Rats vs rats vs baiting
Stephen Putman (Fri, 03 Sep 2004 11:04:56 PDT)

Not to mention the fact that avian predators eat "sick" or poisoned
rodents and are killed by the rodenticide. It takes much less to kill
an hawk or owl than it does to kill one of our pet dogs. We stopped
using rodenticides many years ago for just that reason.

shp

Susan Hayek wrote:

The big problem in bulbs is field mice and voles. The other day I
talked to a state pest control officer about them and was told that
the only effective control was poisoned grain, and that this is hard
to obtain. I knew about it but never used it because Koshka was an
omnivorous forager, but now she has died at a ripe old age, and my
present dogs don't forage as she did. I'm going to contact a pest
control company to see what I can get against these rodents, so I can
grow crocuses in the borders again, and not have to cover my most
precious pots of crocuses with wire mesh caps in the bulb frames.

**The problem with poison grains is that the critter will pack its
cheeks with it and travel on.
Gophers can go 500' from the source of the grain.

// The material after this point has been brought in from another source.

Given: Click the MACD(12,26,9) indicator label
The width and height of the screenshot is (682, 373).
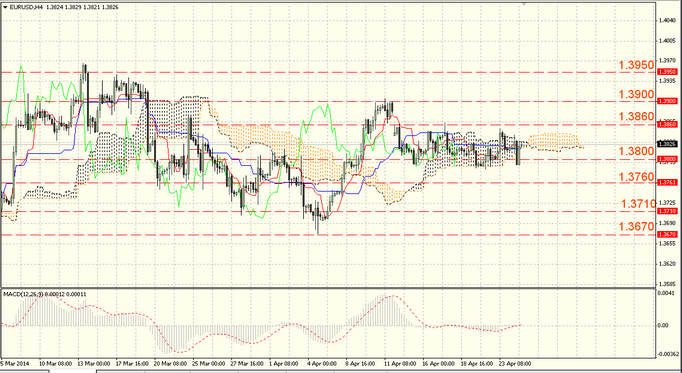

I had an acquaintance lose his Borzoi a couple of months ago from eating
a gopher whose cheeks were packed with the poison. (The autopsy showed
the grains in the dog's stomach, and they checked with neighbors
surrounding their 2 acre parcel. Unfortunately their neighbor had been
baiting. Once the dog starts seizing their not much anyone can do.)
The normal poisoned gopher probably wouldn't kill a large dog except if
he was storing the grain in the cheek pouches.
Gracie was picking off a couple of gophers a day in the spring and we
were just hoping we weren't close to anyone using poison for control.

Having animals keeps us honest about using pesticides and poison.
I had 3 Basenjis climb a 6 foot ladder to get at an unopened box of
Corry's Snail bait.
They ate enough to kill them, so off to the vet they went.
The vet said that most snail baits taste like licorice so they're very
appealing to dogs.
The poison rodent grains are probably equally tasty.